>>>
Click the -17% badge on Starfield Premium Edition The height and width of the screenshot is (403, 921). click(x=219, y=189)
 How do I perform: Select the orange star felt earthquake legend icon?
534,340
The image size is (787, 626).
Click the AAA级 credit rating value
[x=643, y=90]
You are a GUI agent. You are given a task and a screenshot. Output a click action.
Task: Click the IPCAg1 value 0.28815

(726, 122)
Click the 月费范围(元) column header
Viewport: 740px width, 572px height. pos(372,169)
<<<
>>>
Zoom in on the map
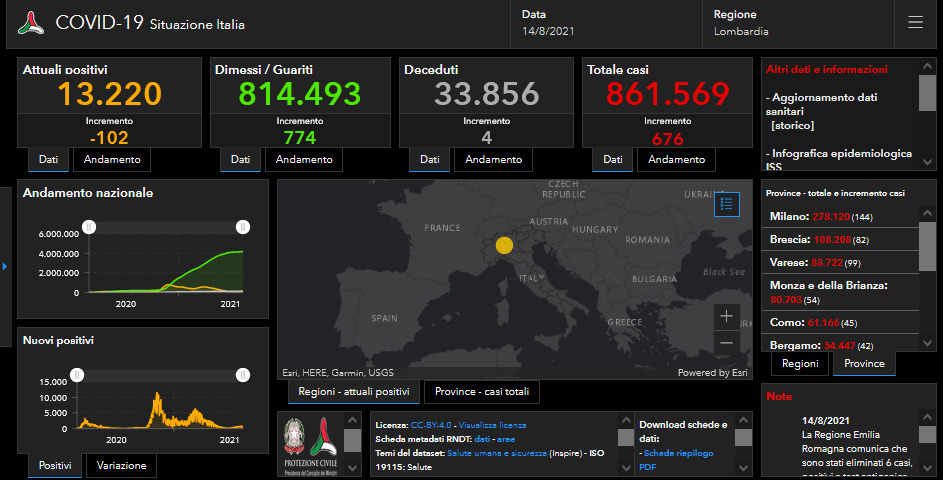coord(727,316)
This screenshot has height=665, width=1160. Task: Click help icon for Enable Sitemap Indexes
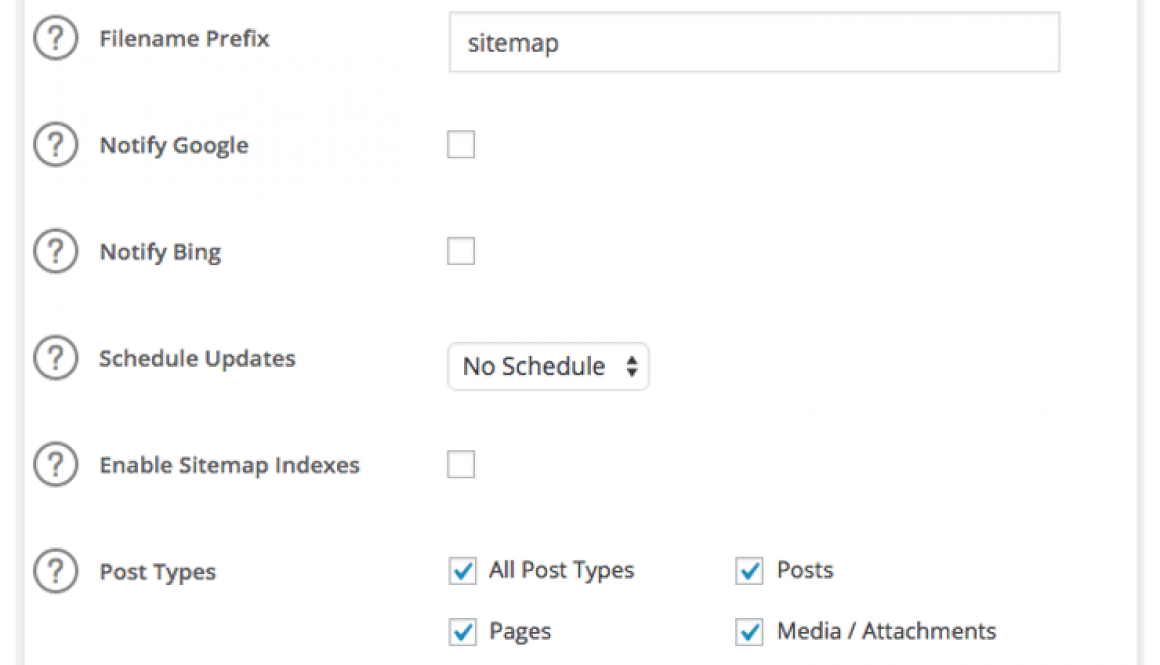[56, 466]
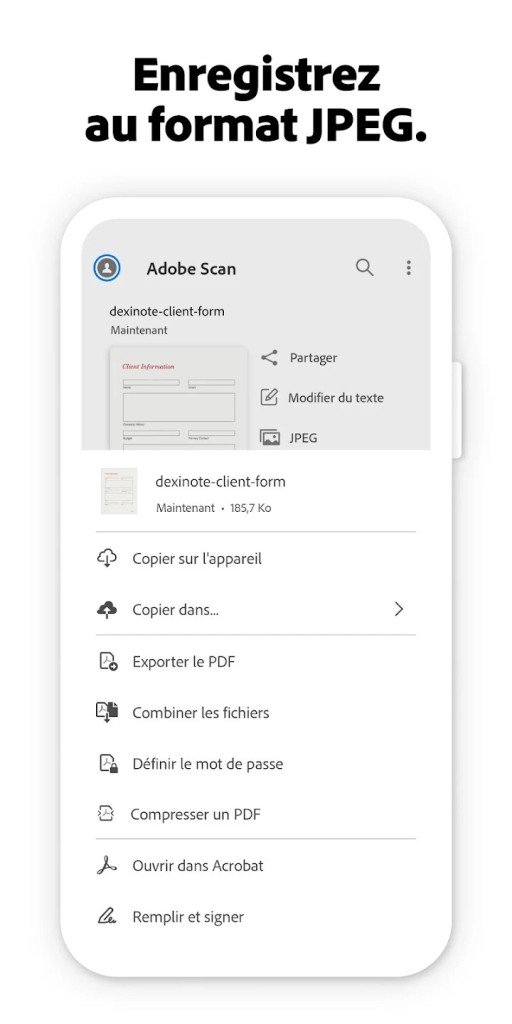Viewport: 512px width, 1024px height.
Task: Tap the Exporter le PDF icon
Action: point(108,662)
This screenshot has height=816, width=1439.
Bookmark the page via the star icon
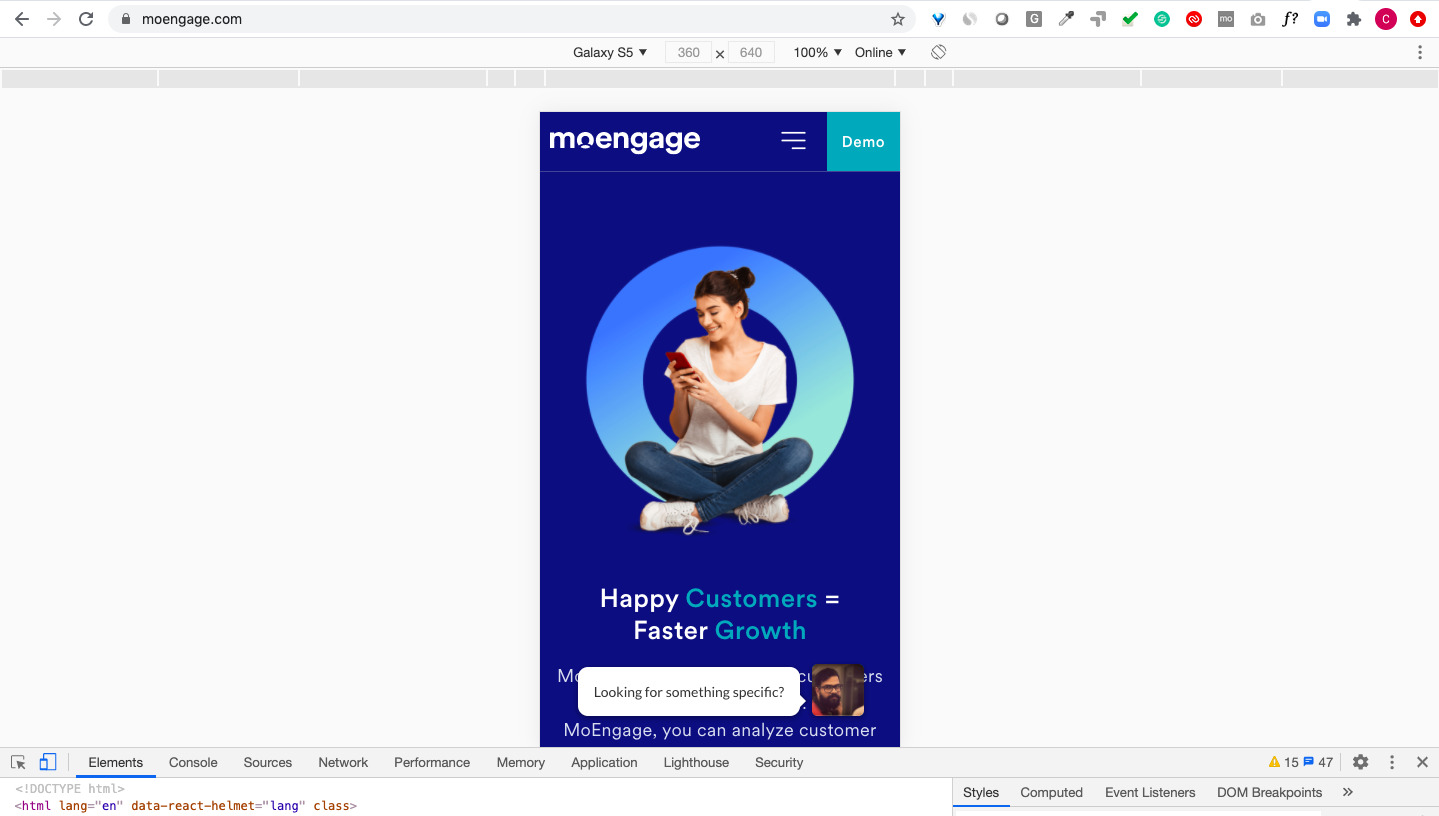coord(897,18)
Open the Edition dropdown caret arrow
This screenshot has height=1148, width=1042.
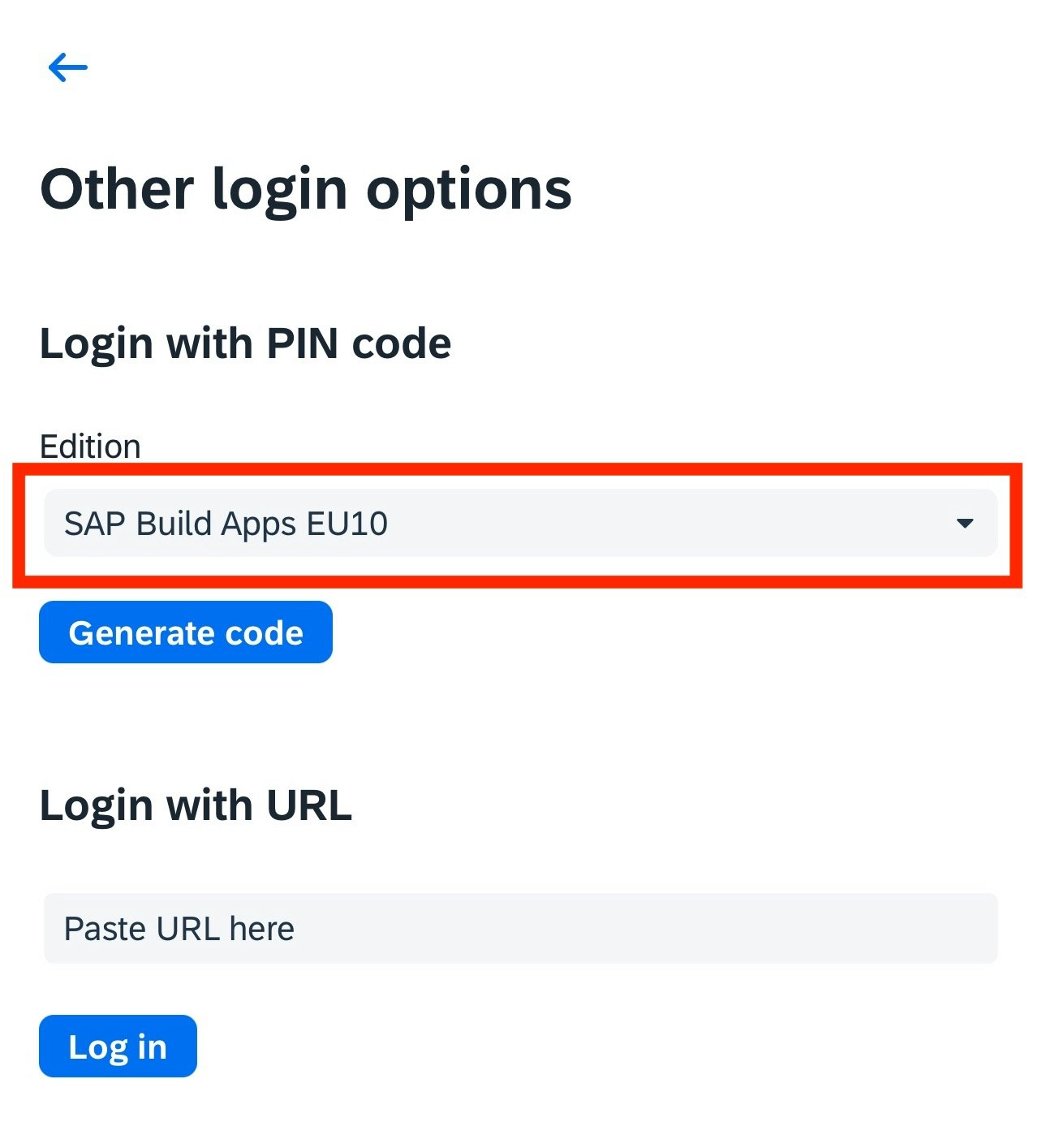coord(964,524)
<<<
» **OBJECTIVE**
Starting with the line containing "Click the -17%" and going on through the line containing "Viewport: 740px width, 572px", format that material as a Markdown table with the columns Row and Entry. Number each non-blank line in Row, put the line itself in Entry, and leave out blank lines.

» **REPLY TO THE TASK**
| Row | Entry |
|---|---|
| 1 | Click the -17% badge on Starfield Premium Edition The height and width of the screenshot is (403, 921). click(x=219, y=189) |
| 2 |  How do I perform: Select the orange star felt earthquake legend icon? |
| 3 | 534,340 |
| 4 | The image size is (787, 626). |
| 5 | Click the AAA级 credit rating value |
| 6 | [x=643, y=90] |
| 7 | You are a GUI agent. You are given a task and a screenshot. Output a click action. |
| 8 | Task: Click the IPCAg1 value 0.28815 |
| 9 | (726, 122) |
| 10 | Click the 月费范围(元) column header |
| 11 | Viewport: 740px width, 572px height. pos(372,169) |